Years after the eruption of the sexual-abuse scandal in the Roman Catholic Church, James O'Bryan's story might seem drearily familiar.

He recalls that as a little boy, the church was the center of his life -- until he lost his faith after he says a priest molested him.

But what makes this case unusual is when O'Bryan says this happened: 1928.

That's earlier than any other case among the hundreds against the Archdiocese of Louisville and the Sisters of Charity of Nazareth.

Of those, one stretched back to the late 1930s and a couple to the 1940s.

Recently settled cases in the Archdiocese of Los Angeles reportedly dated back seven decades. O'Bryan's goes back almost eight.

O'Bryan, 86, a Marine veteran of World War II, isn't suing the Archdiocese of Louisville.

The California man said he did not learn about the wave of litigation against the archdiocese until after it had reached a $25.7 million settlement with 243 people in 2003 -- at which point the statute of limitations would have made it difficult to sue.

He is suing a bigger target: the Vatican. He's one of three plaintiffs seeking class-action status in a federal lawsuit filed in Louisville alleging that the Roman Catholic Church orchestrated a worldwide coverup of sexual abuse from its headquarters.

The lawsuit, filed in 2004, has moved slowly, but a judge has allowed the case to proceed despite the Vatican's claim that it should be immune from the suit because of its status as a foreign nation.

In a deposition recently obtained by The Courier-Journal, O'Bryan testified last year that he grew up in Louisville's Portland neighborhood and attended St. Cecilia Church and its school, which formed "the center of my life."

He said he lived on Slevin Street in an upstairs apartment across from the school. He and his friends would go to daily Mass, attend school and often play on school grounds after hours.

O'Bryan said that he was befriended by Father Lawrence Kuntz, who was assigned to St. Cecilia and who taught the boy about his garden.

O'Bryan alleged that when he was about 7 and volunteering in the school library, he was on a ladder shelving books when Kuntz approached him from behind and grabbed his genitals.

"I panicked. I was terrified. I didn't understand what in the world was going on," O'Bryan testified.

O'Bryan said his mother, who was not Catholic, believed his story and pulled him out of the school.

But he said his father, who was divorced from his mother, believed the priest, who said he had caught O'Bryan after the boy lost his balance on the ladder. He added that the experience severed his close relationship with his paternal grandparents.

The parish priest also supported Kuntz, O'Bryan said.

He said his faith in the church was shattered, though he retained a belief in God and a devotion to St.
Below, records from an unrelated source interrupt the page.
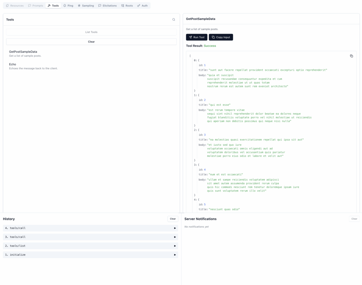This screenshot has height=285, width=362.
Task: Expand the tools/list history entry
Action: tap(175, 246)
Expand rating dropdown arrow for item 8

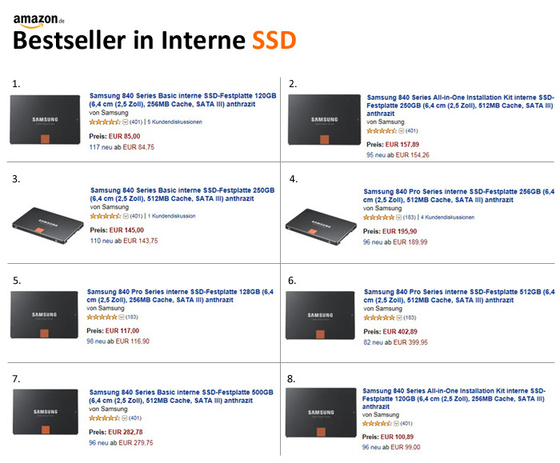point(396,424)
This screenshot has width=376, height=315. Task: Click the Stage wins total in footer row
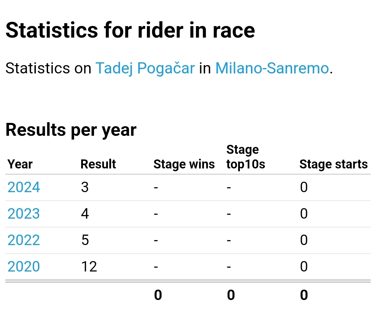point(158,295)
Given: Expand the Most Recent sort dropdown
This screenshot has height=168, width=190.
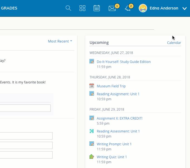Looking at the screenshot, I should click(60, 41).
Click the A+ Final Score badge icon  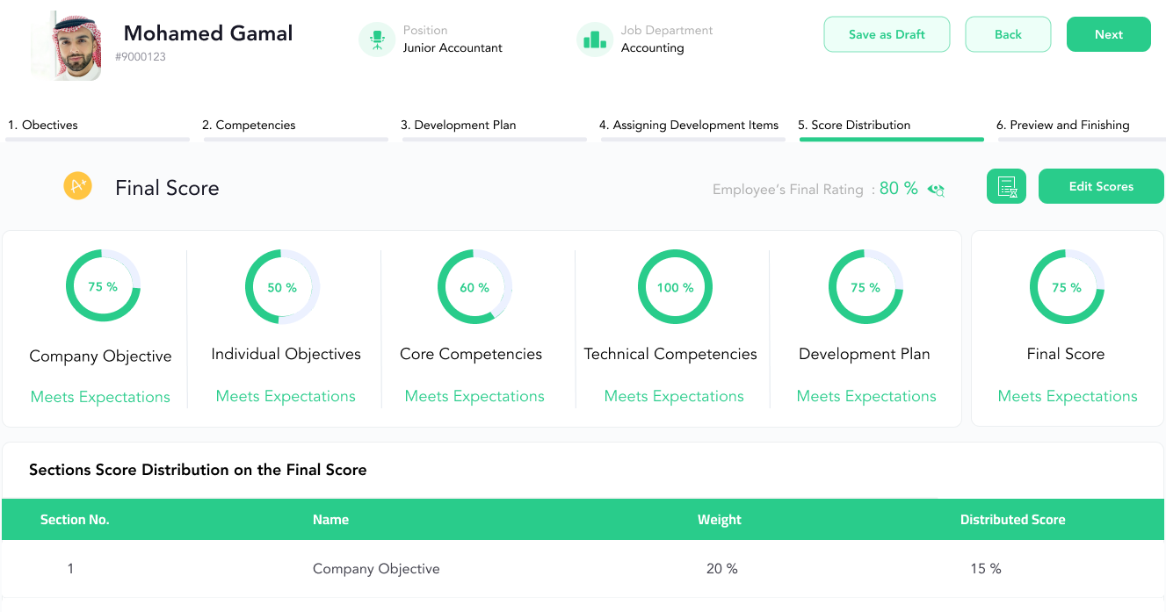pos(78,186)
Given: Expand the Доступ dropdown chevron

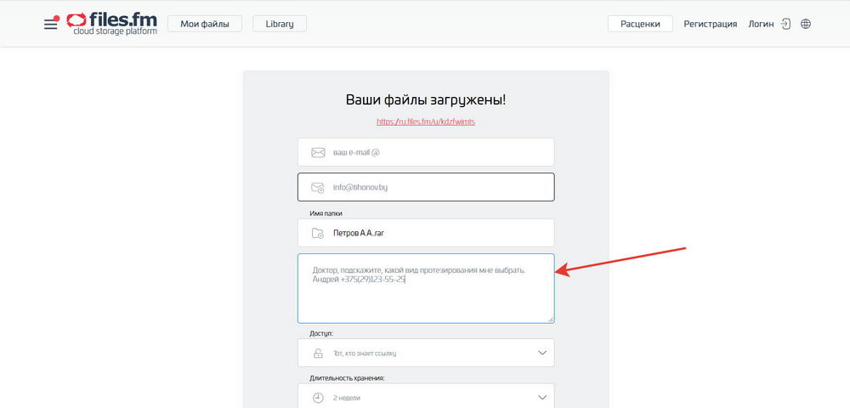Looking at the screenshot, I should click(541, 353).
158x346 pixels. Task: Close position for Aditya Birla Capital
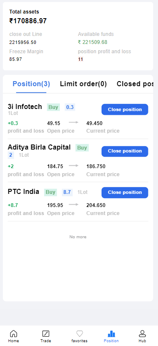coord(125,151)
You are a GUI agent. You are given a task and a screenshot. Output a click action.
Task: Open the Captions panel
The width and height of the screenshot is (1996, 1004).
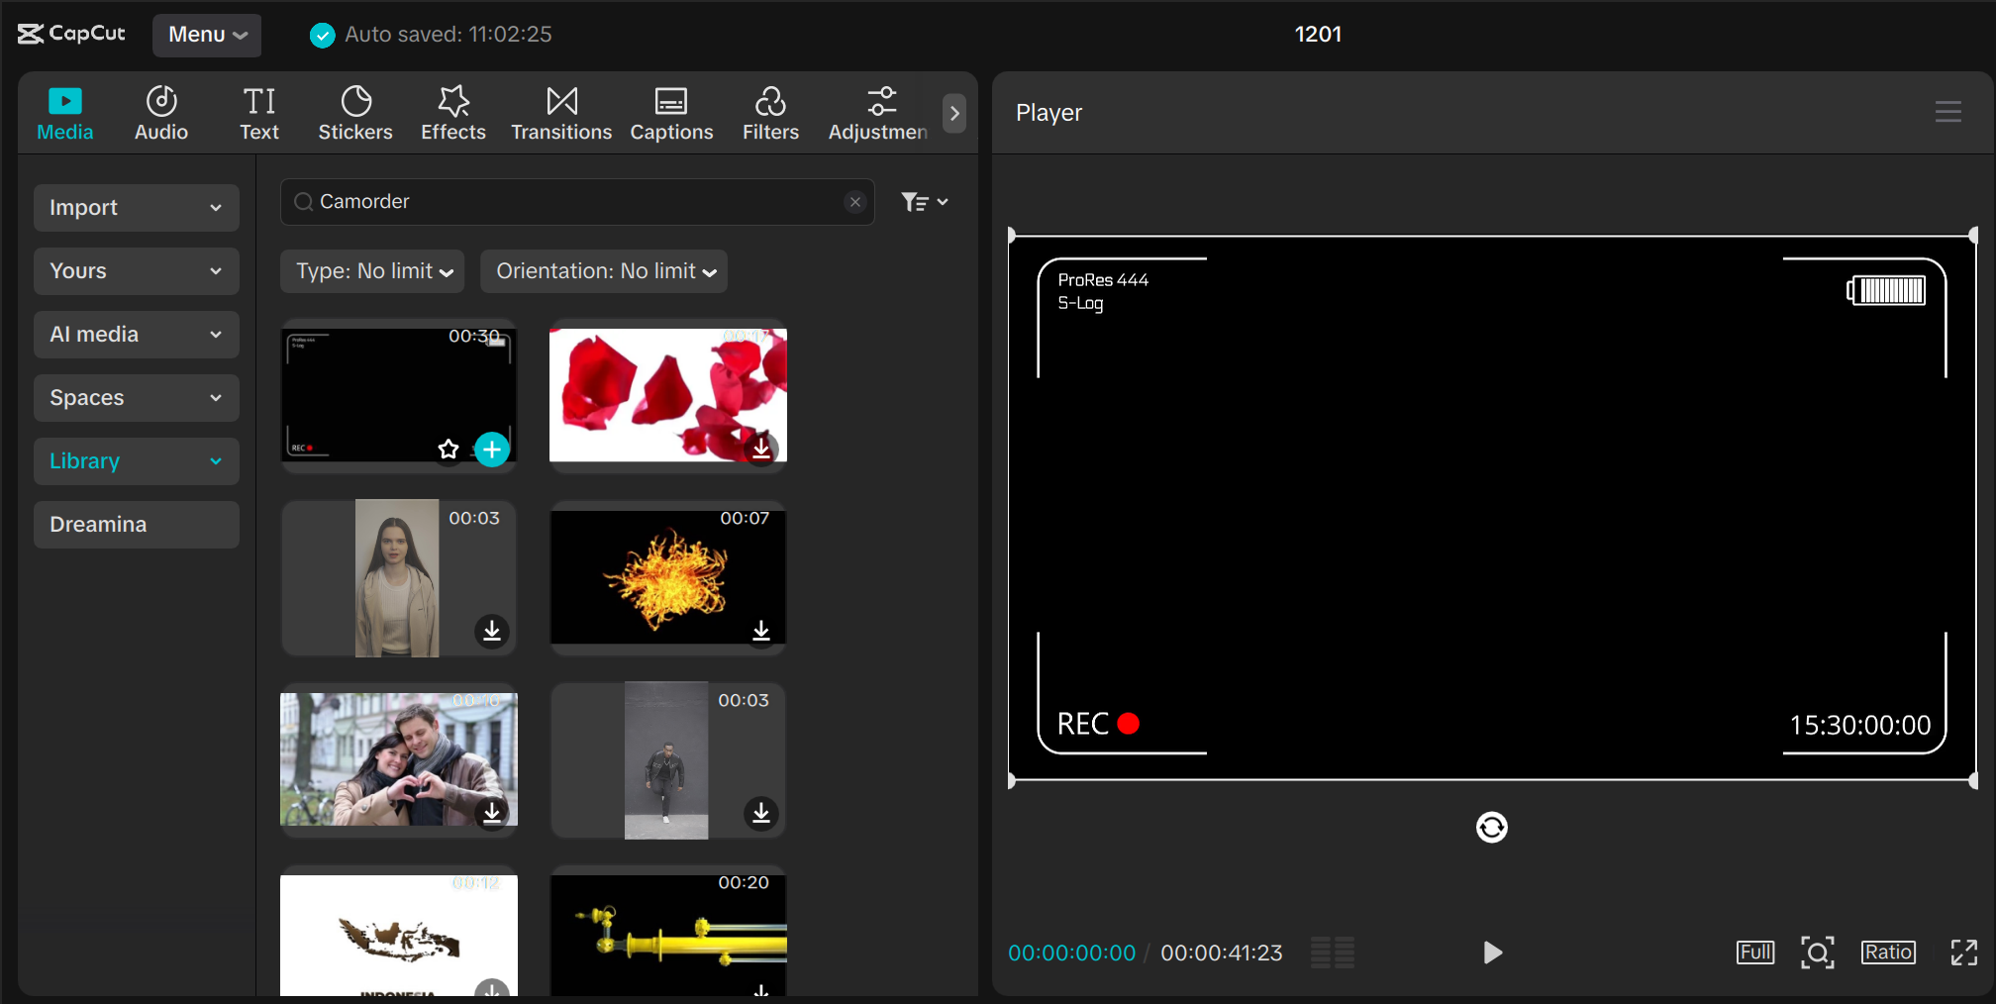(671, 111)
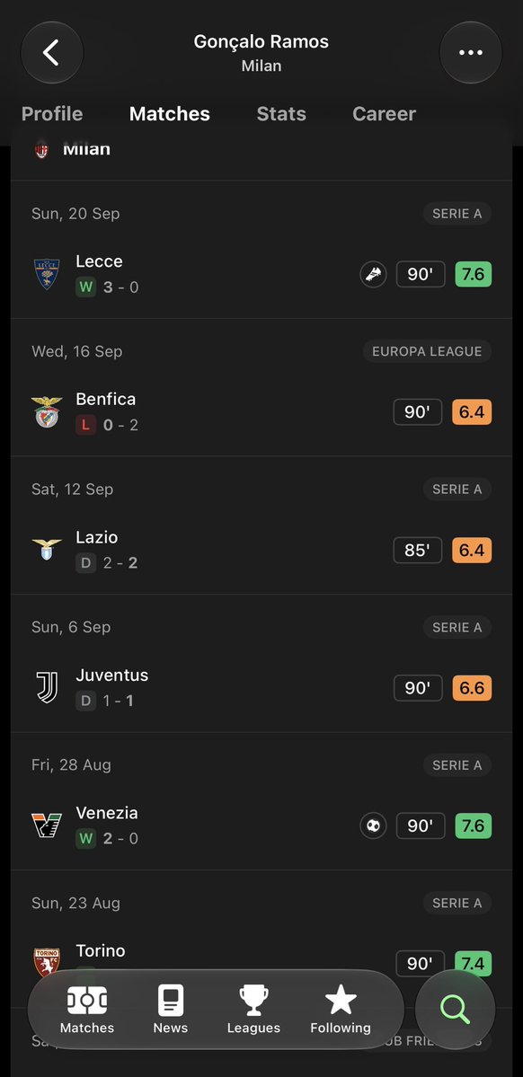Select the Matches tab at top
Image resolution: width=523 pixels, height=1077 pixels.
pyautogui.click(x=170, y=114)
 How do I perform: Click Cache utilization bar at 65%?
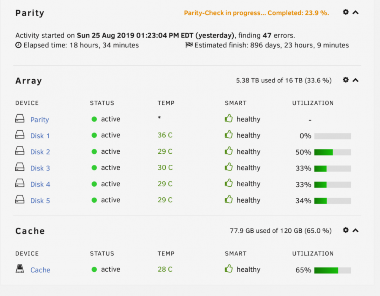point(333,270)
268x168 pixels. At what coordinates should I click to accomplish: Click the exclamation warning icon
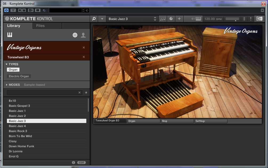pyautogui.click(x=251, y=19)
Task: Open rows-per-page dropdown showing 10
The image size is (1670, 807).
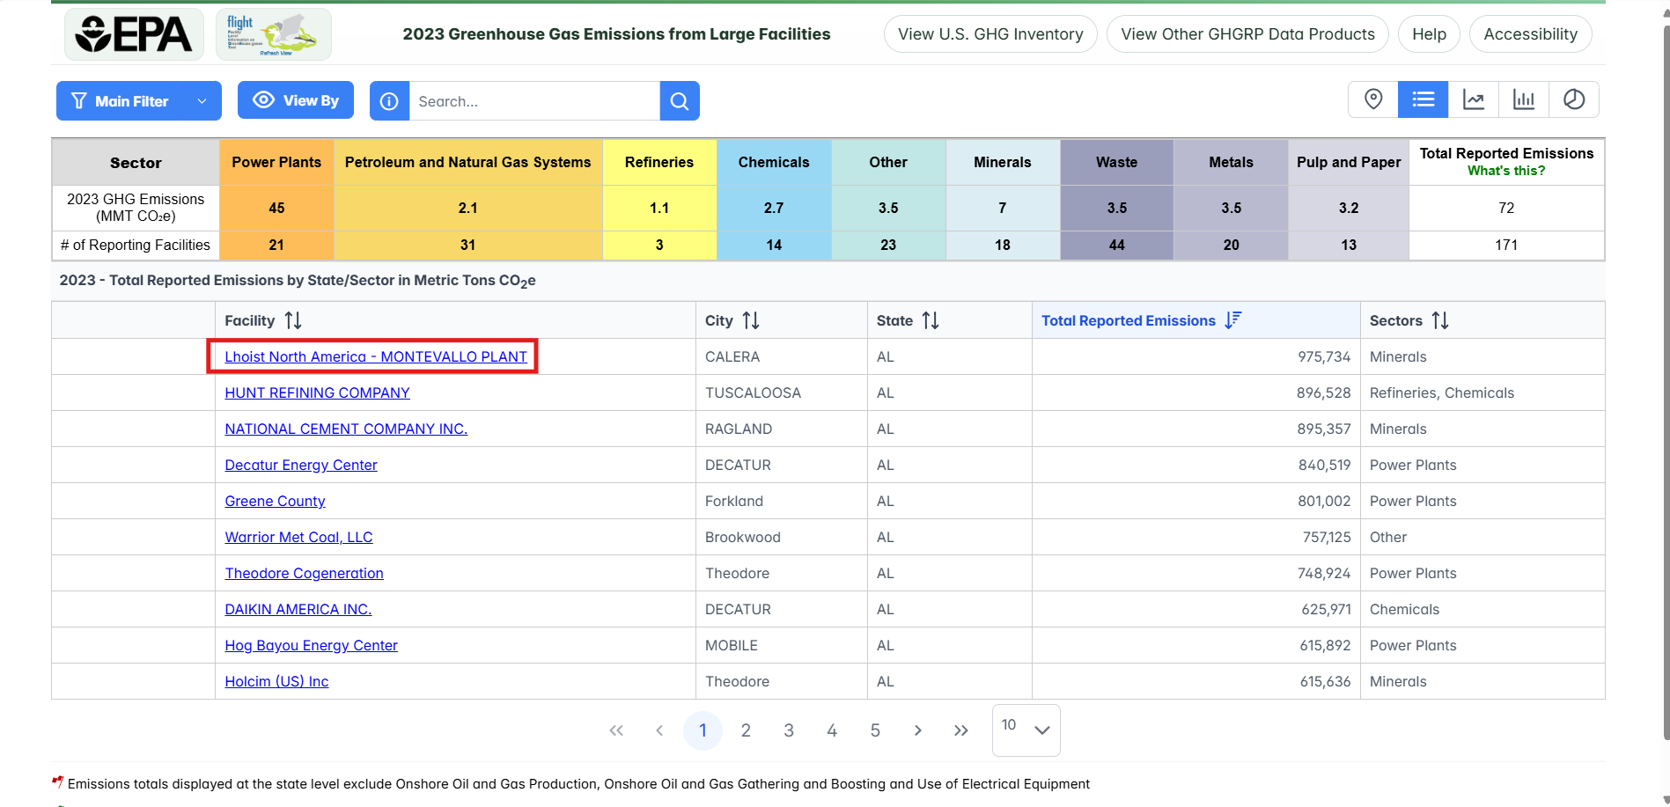Action: 1026,730
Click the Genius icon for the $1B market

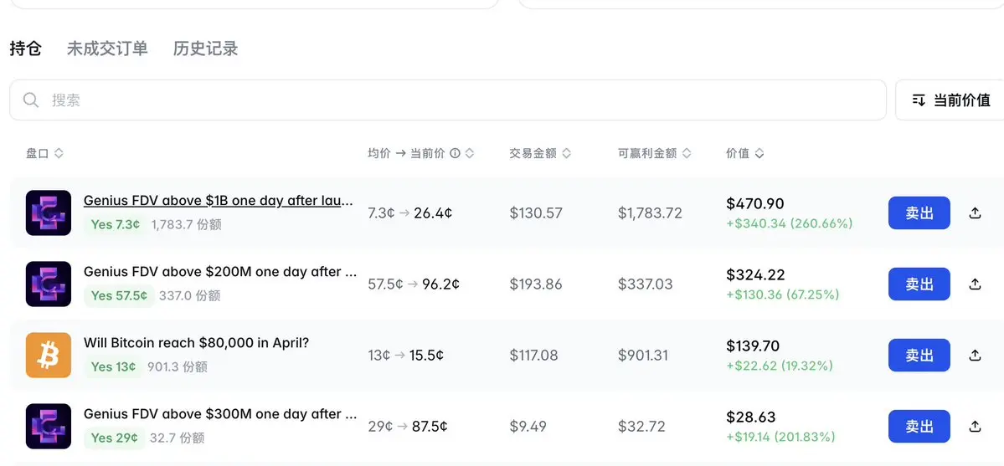49,213
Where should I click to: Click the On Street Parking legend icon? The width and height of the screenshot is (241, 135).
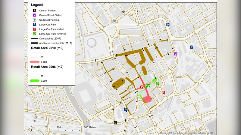[35, 20]
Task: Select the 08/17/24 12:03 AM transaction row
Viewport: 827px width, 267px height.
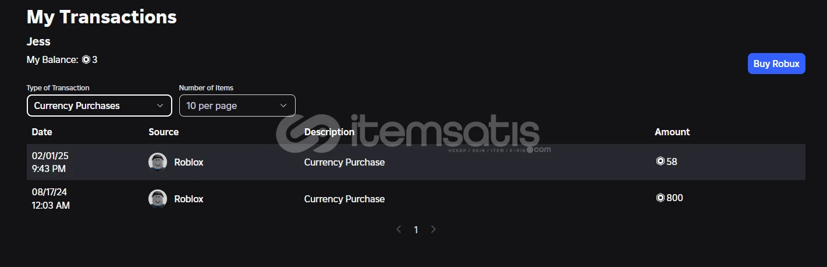Action: coord(416,199)
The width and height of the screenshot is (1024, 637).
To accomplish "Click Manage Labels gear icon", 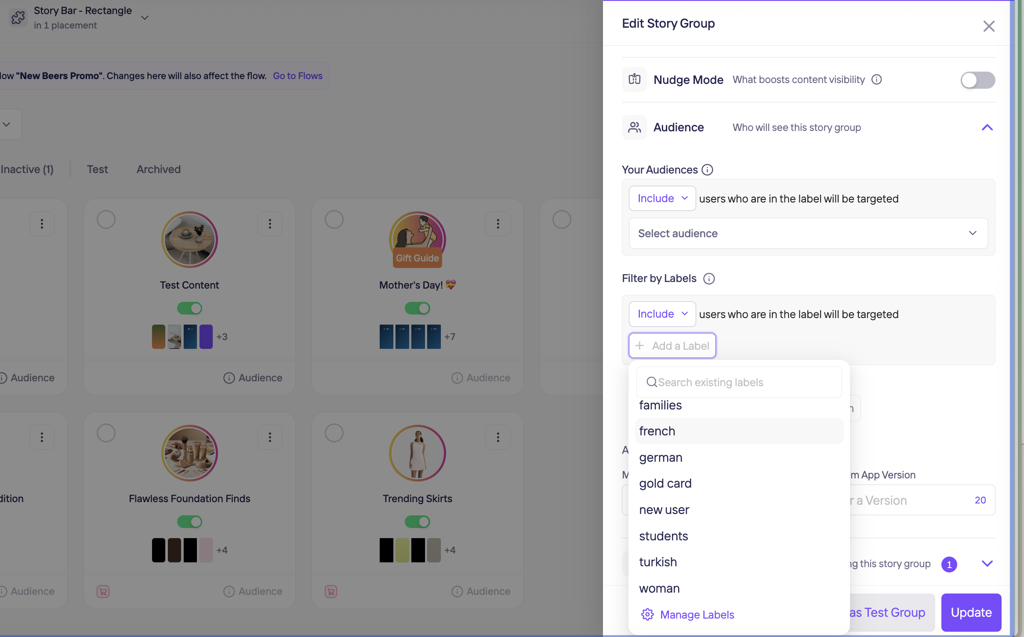I will pos(647,614).
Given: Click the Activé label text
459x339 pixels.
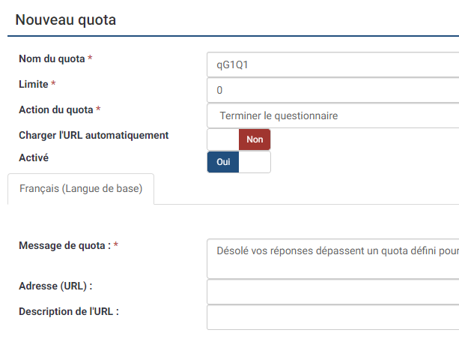Looking at the screenshot, I should [34, 158].
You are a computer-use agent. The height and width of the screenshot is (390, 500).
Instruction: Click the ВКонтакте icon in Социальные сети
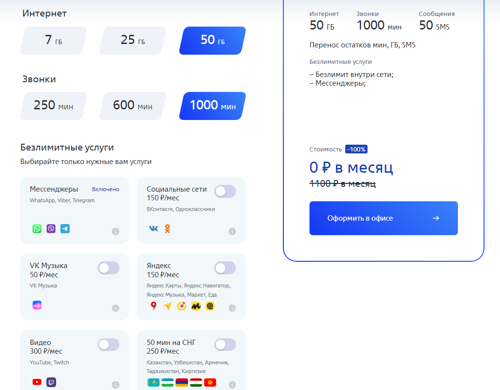coord(153,228)
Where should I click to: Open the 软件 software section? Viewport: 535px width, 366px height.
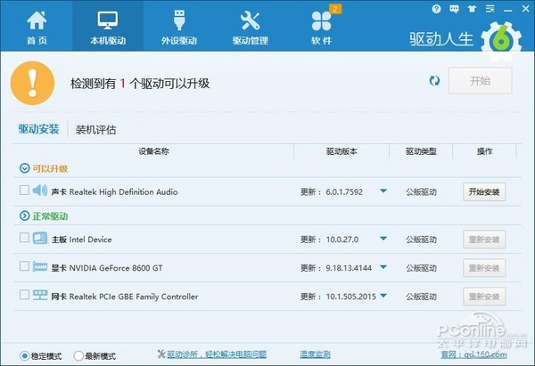321,28
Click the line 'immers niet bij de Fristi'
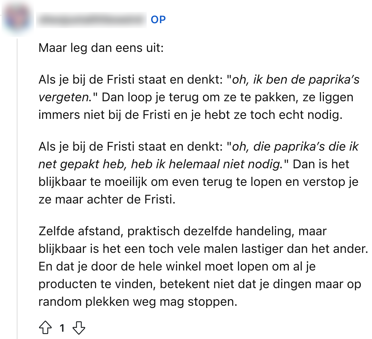This screenshot has width=372, height=339. click(190, 115)
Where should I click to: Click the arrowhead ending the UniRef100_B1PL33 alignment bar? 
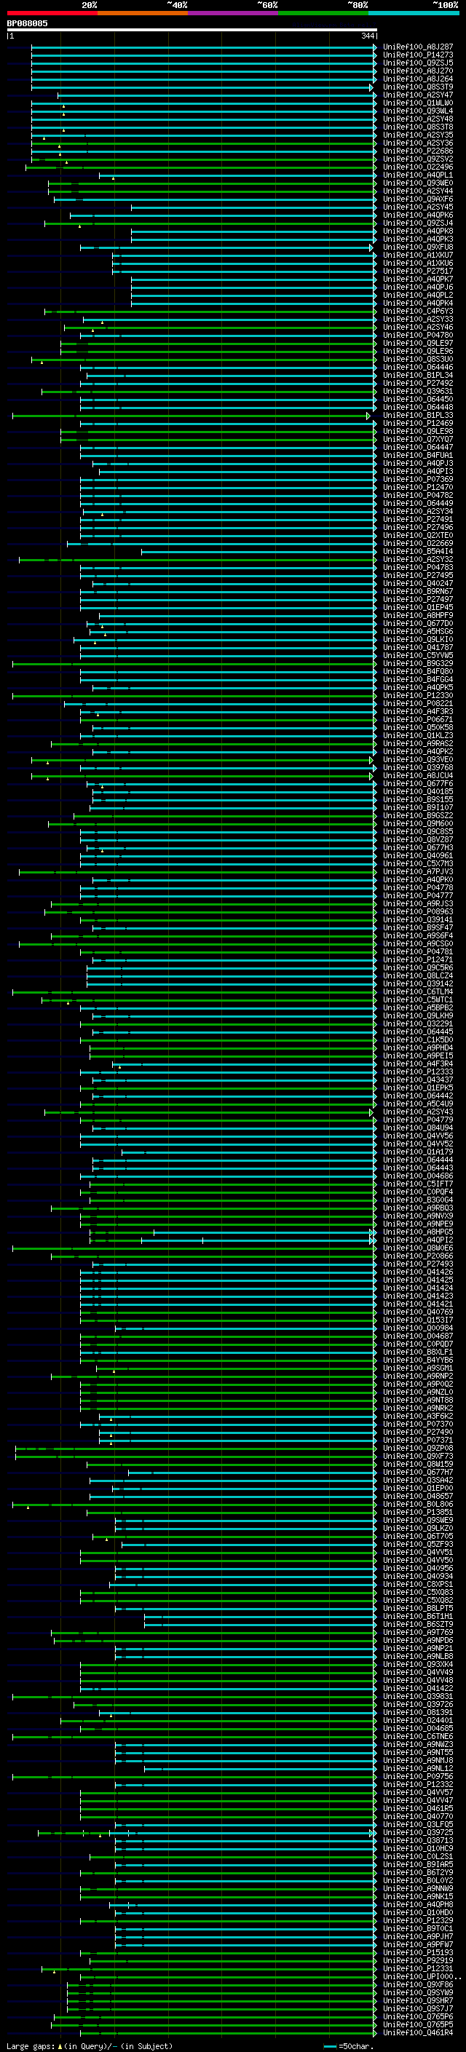pos(368,416)
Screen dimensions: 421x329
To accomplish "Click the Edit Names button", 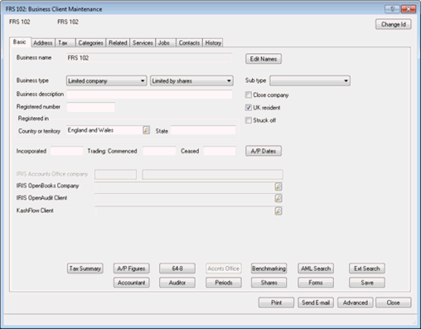I will 264,59.

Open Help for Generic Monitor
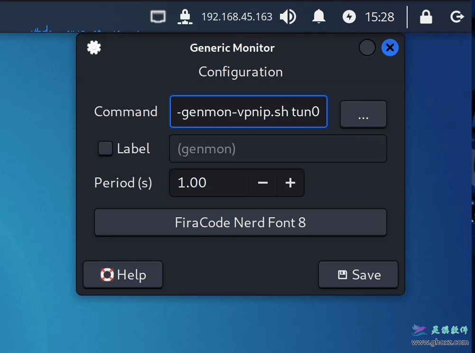click(x=122, y=274)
Anthony.

O'Bryan eventually dropped out of high school, joined the Marines and saw fierce combat on Guadalcanal, which was followed by a severe bout of malaria.

"I thought of ... my life being in danger without the comfort of possibly a chaplain," he said. "I felt the loss of my faith keenly during my months of combat."

O'Bryan, who settled in California, said he's been married four times, and blames the breakdown of earlier marriages in part on psychological after-effects of the abuse. He suffered a cerebral hemorrhage in the 1950s that he acknowledges affected his memory.

Kuntz died in 1952. No other public accusations against Kuntz are known.

O'Bryan's lawyer, William McMurry of Louisville, claims there are documents to prove that the Vatican had a policy for covering up sexual abuse across countries and across generations.

Advocates for the Vatican say those documents are being misread.

Given O'Bryan's advanced age and the likelihood of years of legal maneuvering, McMurry got his deposition on videotape. It could be shown to a jury if the case ever goes to trial.

"I believe that there's still opportunity for the church to be restored to the church that I knew as a child," O'Bryan said.

"... It isn't going to happen in my lifetime, I don't believe. Things don't move that quickly, but that's one of my hopes."